I froze when the question came in. If you work in cyber, you’ll know this question all too well. It’s the one that continues to resurface, both in boardrooms and at industry events:

“Why are people still the weakest link?”

Yes, it was familiar. Yes, it was provocative. But as I stood on stage, reading from my notes, I paused, looked at the question… and moved on to another.

I couldn’t ask it. Not because it was technically wrong — we all know the role human mistakes play in incidents — but because it reflected a mindset that’s no longer fit for modern leadership.

Putting it bluntly, framing people as the "weakest link" misses the mark. It’s a perspective rooted in blame rather than constructive leadership. And today, with an increasing volume of digital challenges – from malicious to mistakes and malfunction, it’s vital we move beyond this narrative and focus on governance and empowerment instead.

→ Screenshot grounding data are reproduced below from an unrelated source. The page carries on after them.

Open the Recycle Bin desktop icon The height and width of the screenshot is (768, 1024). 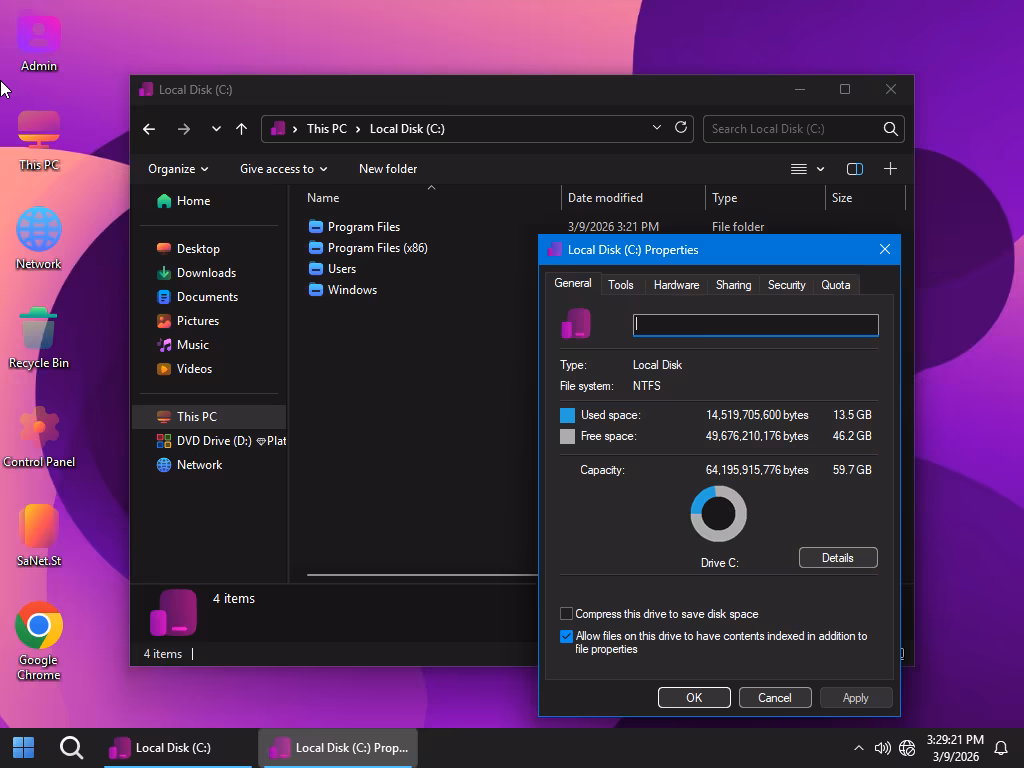pyautogui.click(x=38, y=330)
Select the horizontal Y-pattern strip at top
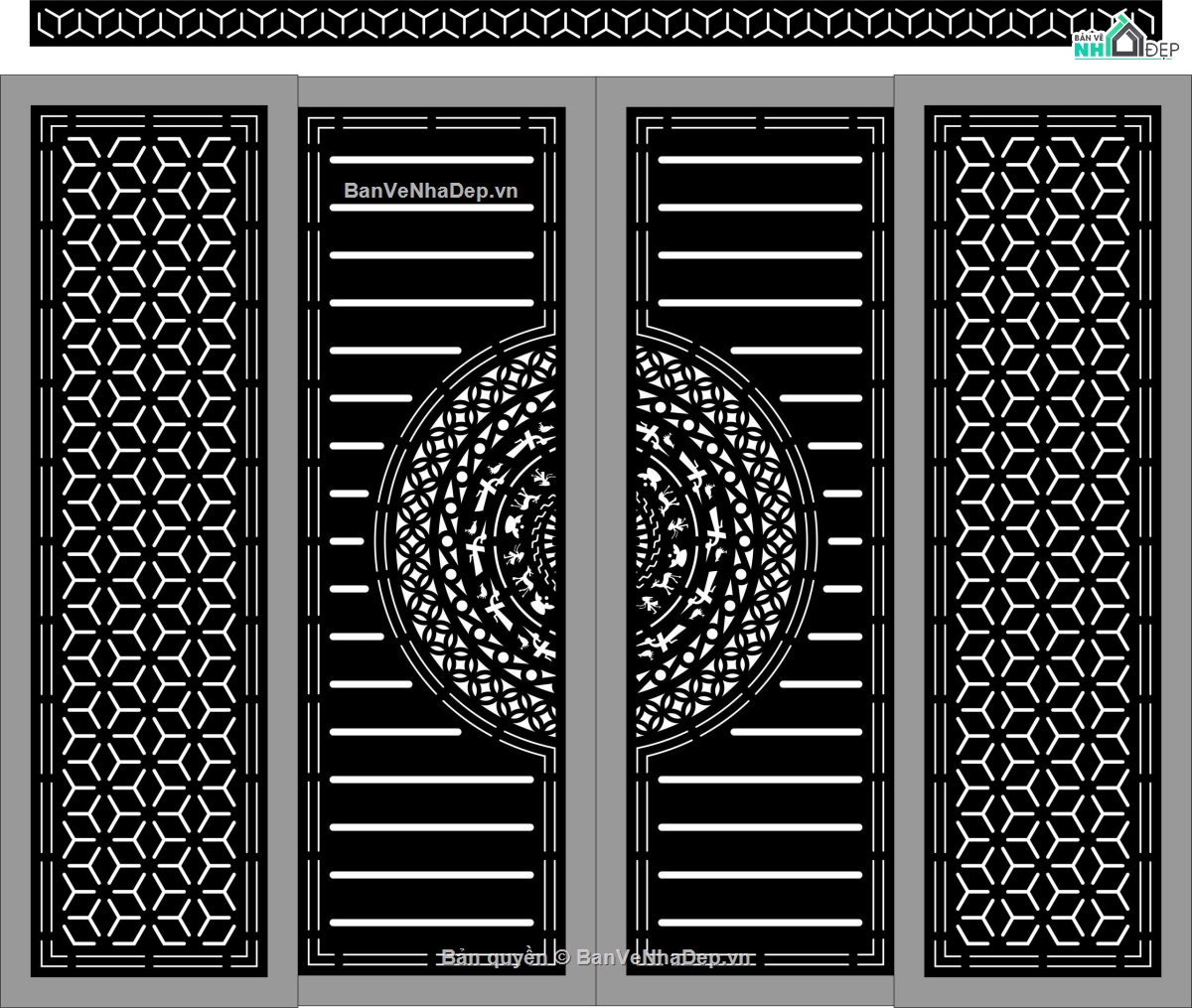This screenshot has width=1192, height=1008. pyautogui.click(x=556, y=23)
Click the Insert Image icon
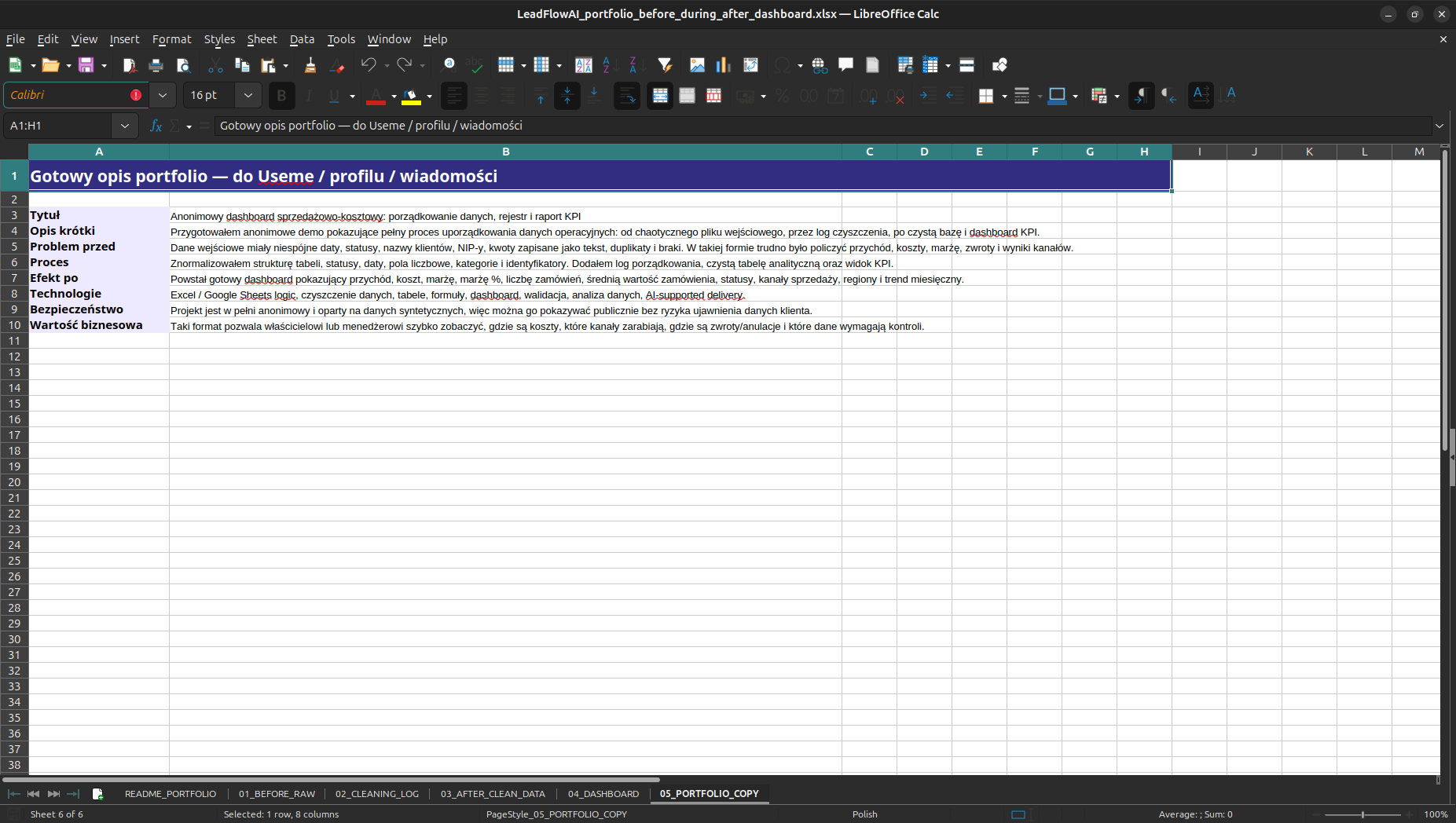This screenshot has height=823, width=1456. pos(697,65)
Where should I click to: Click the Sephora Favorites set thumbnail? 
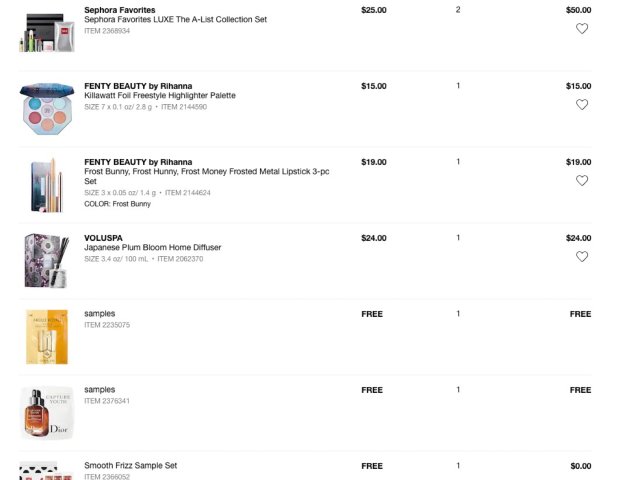[x=46, y=30]

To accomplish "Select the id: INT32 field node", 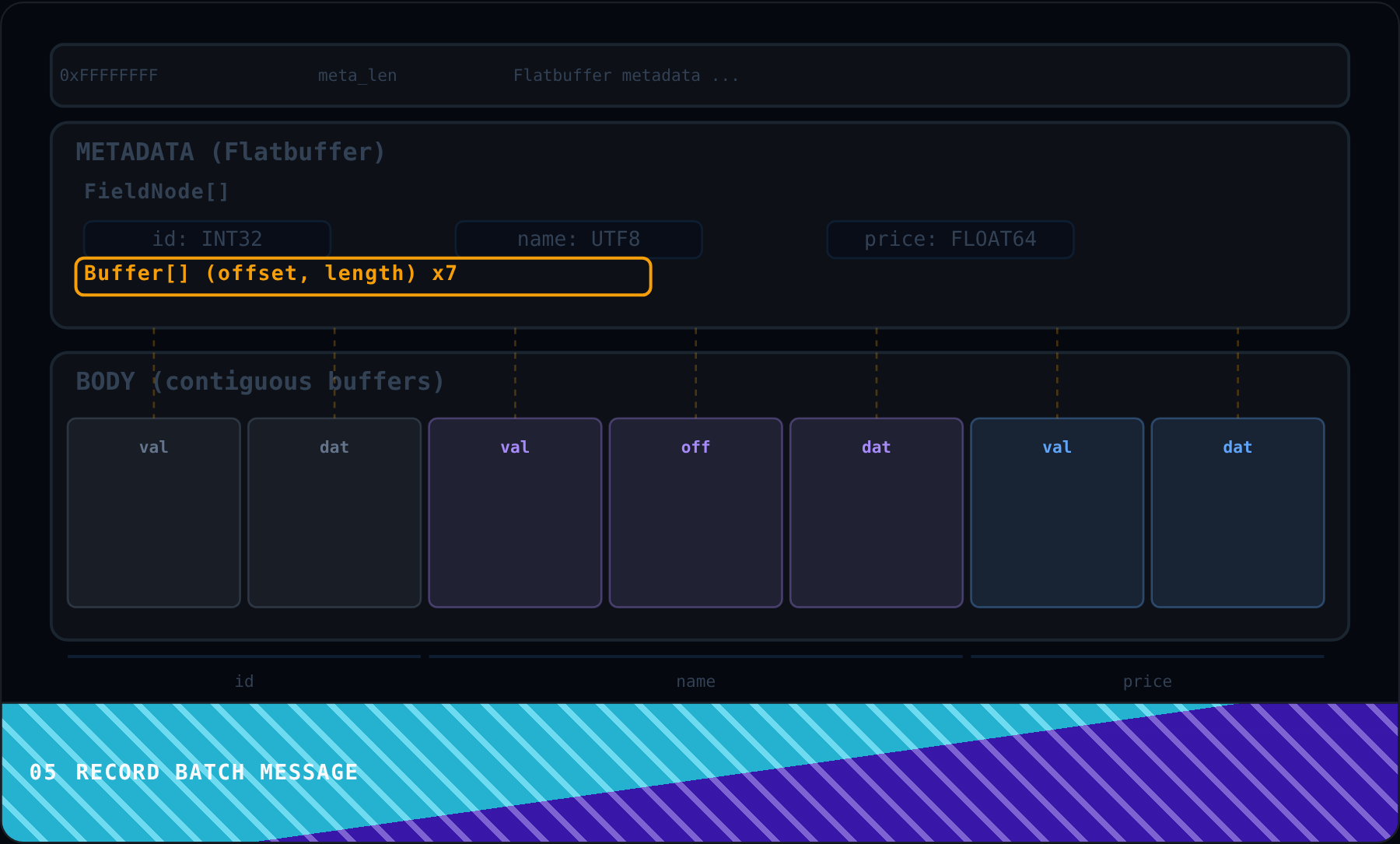I will [207, 239].
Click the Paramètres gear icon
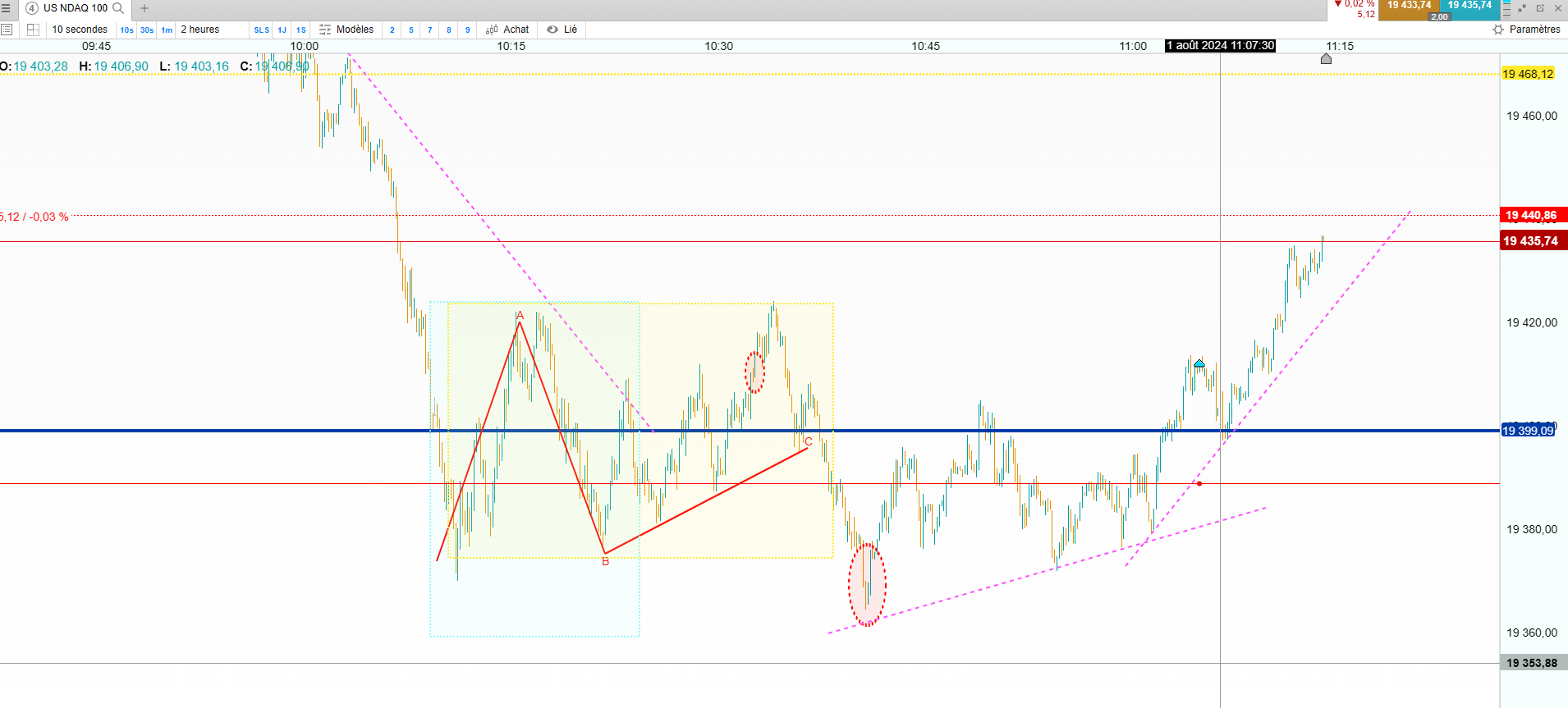Viewport: 1568px width, 708px height. pos(1498,30)
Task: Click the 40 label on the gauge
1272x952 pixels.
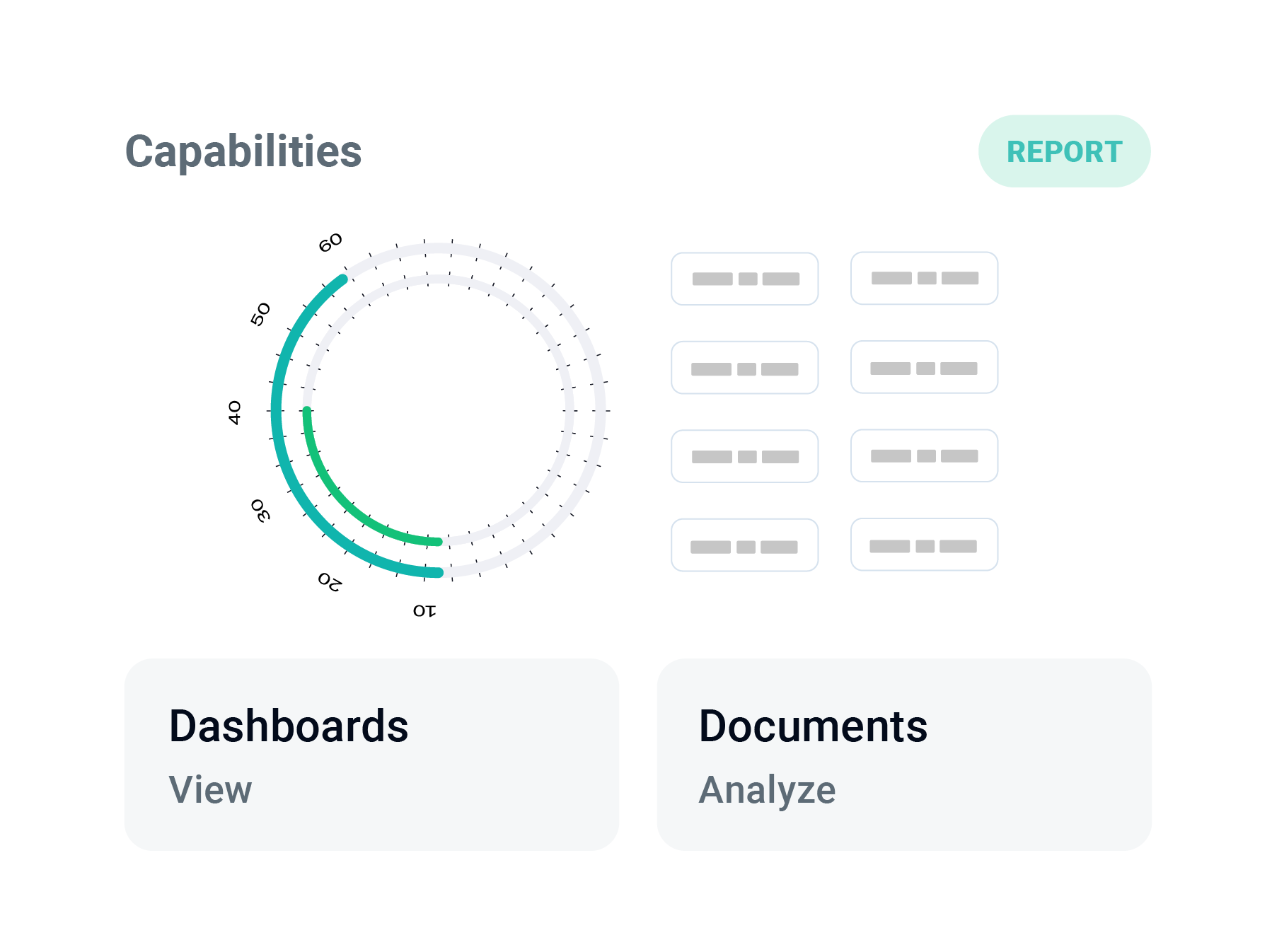Action: (234, 412)
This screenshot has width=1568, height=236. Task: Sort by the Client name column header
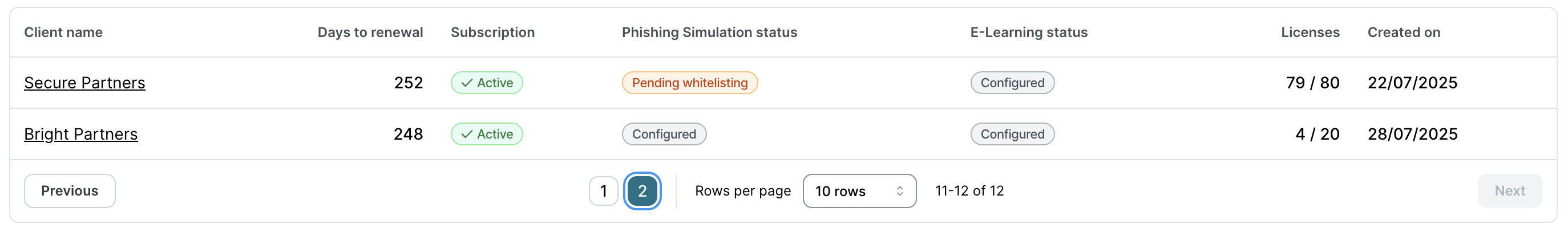[63, 32]
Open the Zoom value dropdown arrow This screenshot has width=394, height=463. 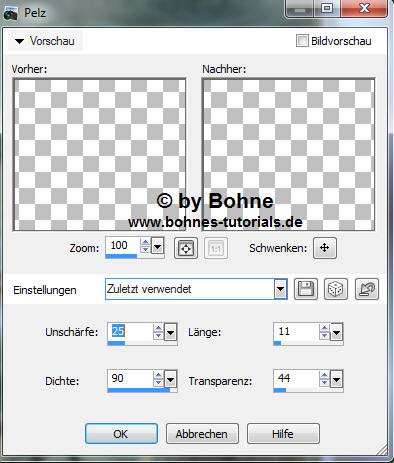point(157,247)
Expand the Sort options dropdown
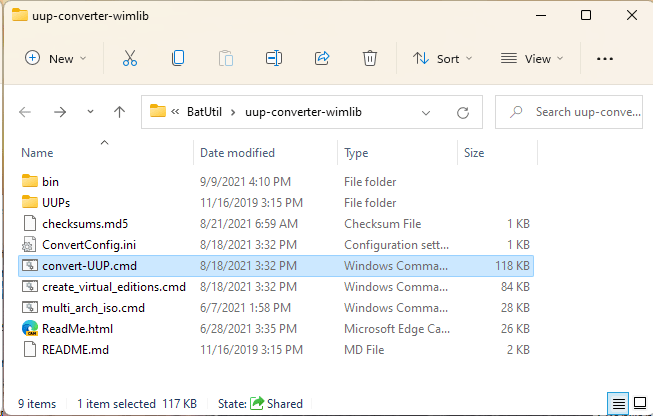This screenshot has width=653, height=416. [x=443, y=58]
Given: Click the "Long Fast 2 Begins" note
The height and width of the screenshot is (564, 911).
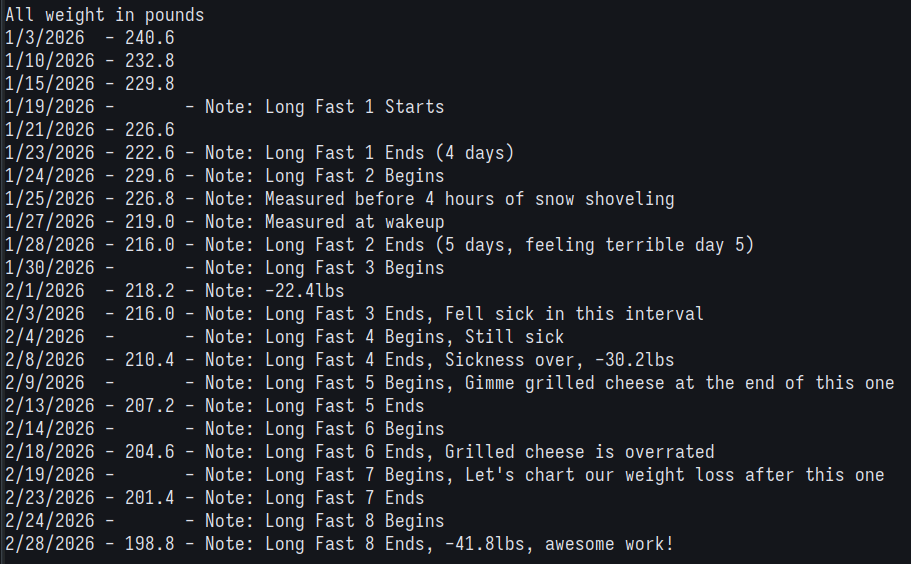Looking at the screenshot, I should coord(354,176).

The good news? Change is happening.

The UK Government’s refreshed Cyber Governance Code of Practice sets a clear direction with guidance, and is holding boards accountable for human cyber risk.

In this blog, I’m going to be taking a deeper dive into this transformation and the actionable steps organizations can take to address this critical issue. I’m approaching this from my role with OutThink, the Cybersecurity Human Risk Management platform I proudly represent as an advisor and brand ambassador.

The Shift from “Blame” to “Governance”

With the UK Government’s recently refreshed Cyber Governance Code of Practice, we now have official recognition that cyber risk (particularly human cyber risk) is a board-level responsibility. Not a bolt-on. Not a technicality. But a governance issue that sits squarely with those who lead.

At the launch of the Code, Cyber Minister Feryal Clark said:

“Boards must take responsibility for cybersecurity. They are ultimately accountable for ensuring their organization is resilient.” (The Times, April 2024)

This is not just rhetoric. The Code outlines clear, actionable expectations for how boards and executives must govern human risk — an area long treated as a side note or delegated to compliance teams.

NCSC CEO, Richard Horne reinforced the point, saying:

"In today's digital world, where organisations increasingly rely on data and technology, cyber security is not just an IT concern — it is a business-critical risk, on a par with financial and legal challenges."

That statement alone should shift the tone in every boardroom in the country.

Principle C — The People’s Mandate

Among the five key principles of the Code, ‘Principle C: People’ is arguably the most transformative. It redefines human cyber risk not as an operational problem, but as a strategic leadership issue with four areas of governance responsibility outlined:

1. Create a Cyber-Resilient Culture

Boards are expected to promote and model behaviors that enable a secure culture from the top down. Top management is expected to lead by example, prioritise secure practices, and ensure that risk awareness is embedded in how decisions are made.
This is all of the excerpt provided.